** Requirements **
Please give everything from the line containing "How do I perform: Click" down to the line containing "point(289,519)" as a JSON list of strings, one string per line, with any blank lines left out.

** Dataset records **
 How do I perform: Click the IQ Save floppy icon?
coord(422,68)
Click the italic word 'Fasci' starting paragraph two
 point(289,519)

---

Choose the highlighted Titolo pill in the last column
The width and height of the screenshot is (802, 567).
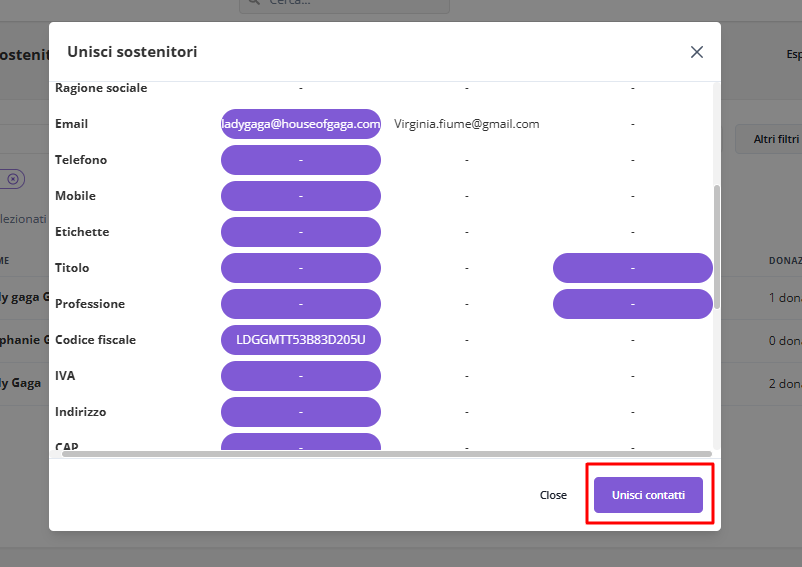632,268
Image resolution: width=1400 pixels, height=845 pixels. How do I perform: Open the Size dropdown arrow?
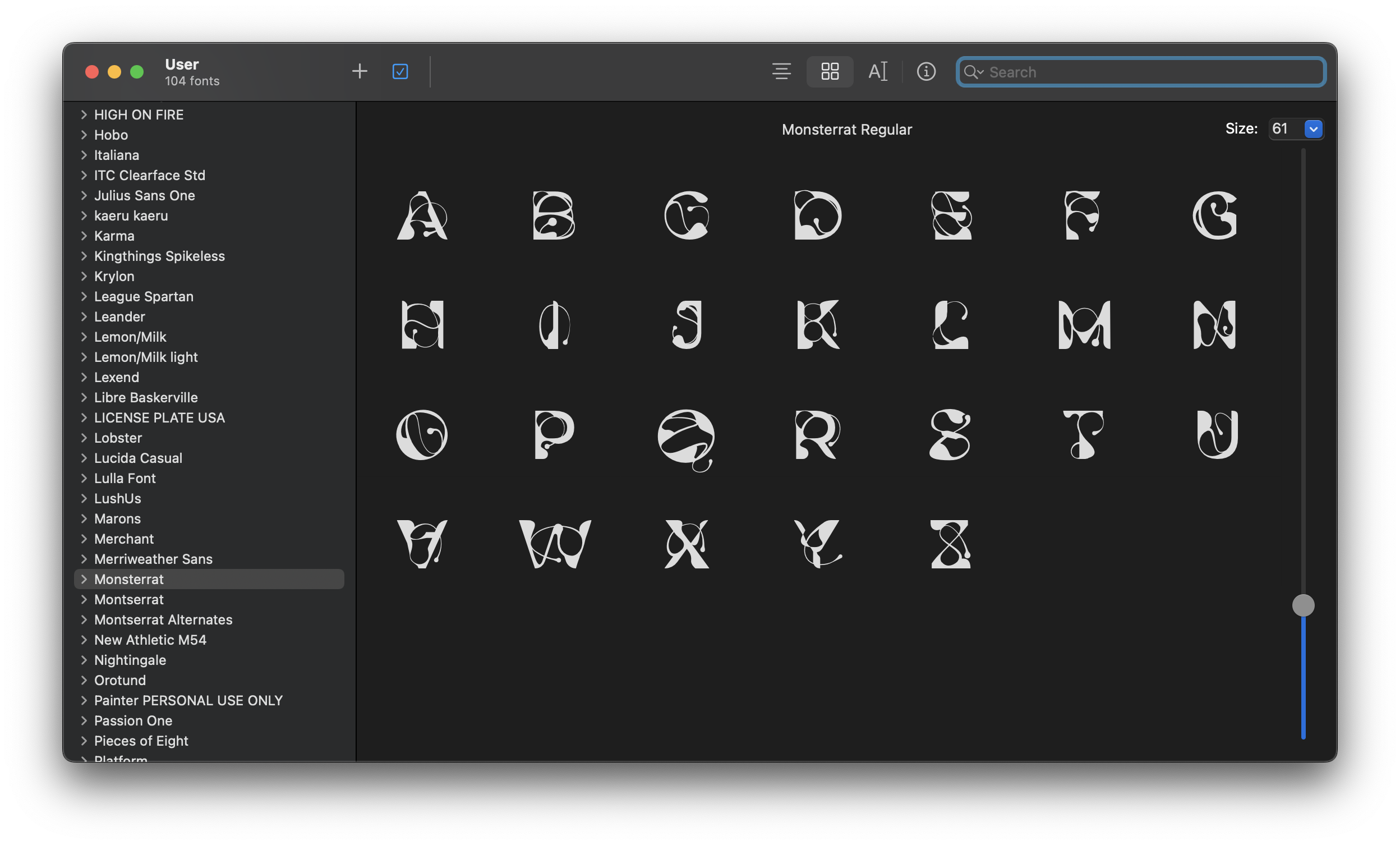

** Written reply **
[
  " How do I perform: Click the IQ Save floppy icon?",
  "coord(422,68)",
  "Click the italic word 'Fasci' starting paragraph two",
  " point(289,519)"
]